To be clear, RewriteRule comes from Mod_Rewrite and Redirect and RedirectMatch come from Mod_Alias.
Execution order of your directives is controlled NOT by the order the code is listed in your .htaccess file, but by the module execution order within .htaccess.
That is, if Mod_Alias runs before Mod_Rewrite, your Redirect and RedirectMatch directives would be executed before your RewriteRule directives (good!) BUT if Mod_Rewrite runs before Mod_Alias, your RewriteRule directives would be executed before your Redirect and RedirectMatch directives (bad!).
The effect of that would be to expose rewritten filepaths back out onto the web as new URLs, to create unwanted redirection chains, and generally not work as expected.
You don't have control over the module execution order. Your host has set that up. Most get it right, but a few do not.
You can protect yourself from the problem now and in the future by using RewriteRule for all of your directives.

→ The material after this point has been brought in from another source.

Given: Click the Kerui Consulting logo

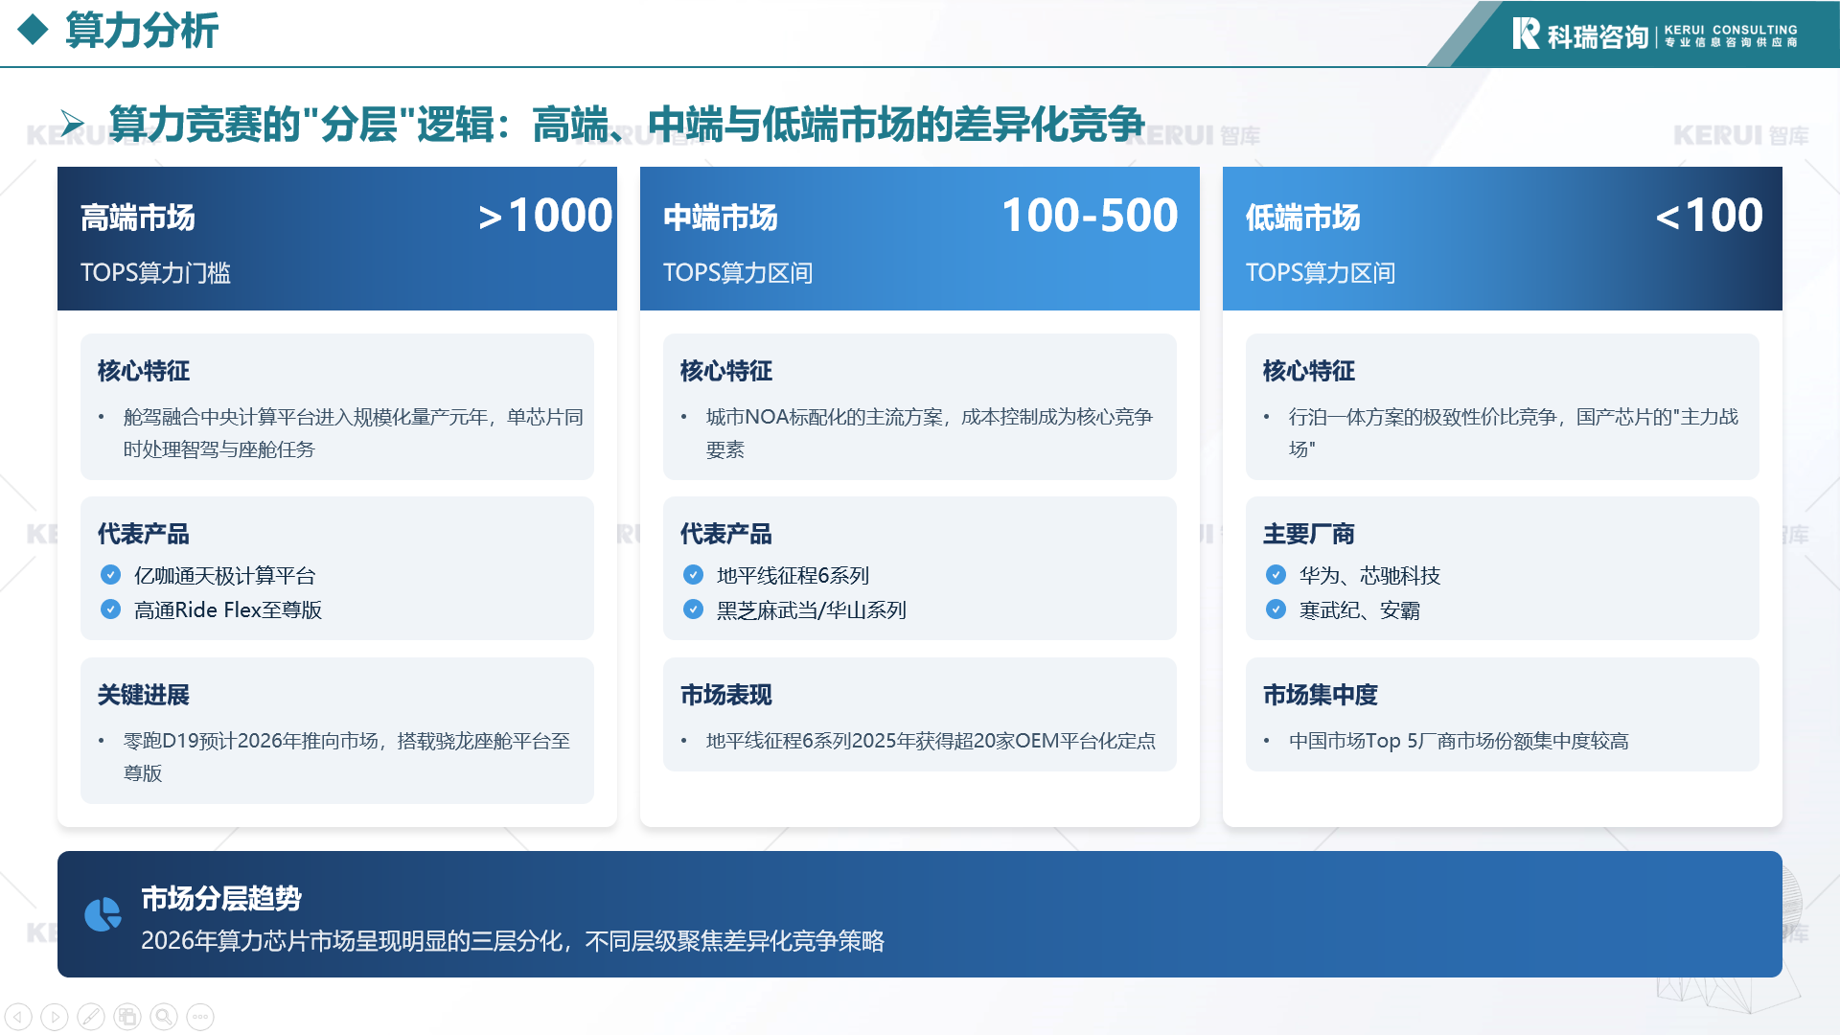Looking at the screenshot, I should pos(1653,35).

You can also take advantage of the very powerful pattern matching controls that RewriteRule has to offer. Be aware that RewriteRule sees only the 'path' part of the URL. If you need to examine the requested hostname or parameters or the original HTTP request itself, add a preceding RewriteCond to examine the required attribute.
In general,
Code:
RewriteRule ^some-pattern http://www.example.com/somepath [R=301,L]
is the way to go.
If you use rewrites make sure that ALL of your redirects are listed before those. This is because the redirects send the user to a new URL, and rewrites 'translate' a URL request into a different internal server filepath. Once rewrites have executed and are looking on the server's hard drive for the content it is way too late to be trying to alter the URL the user sees in the browser address bar.
Redirect first so that user sees the right URL. Once the user sees the correct URL, and only then, execute the rewrite to fetch the content.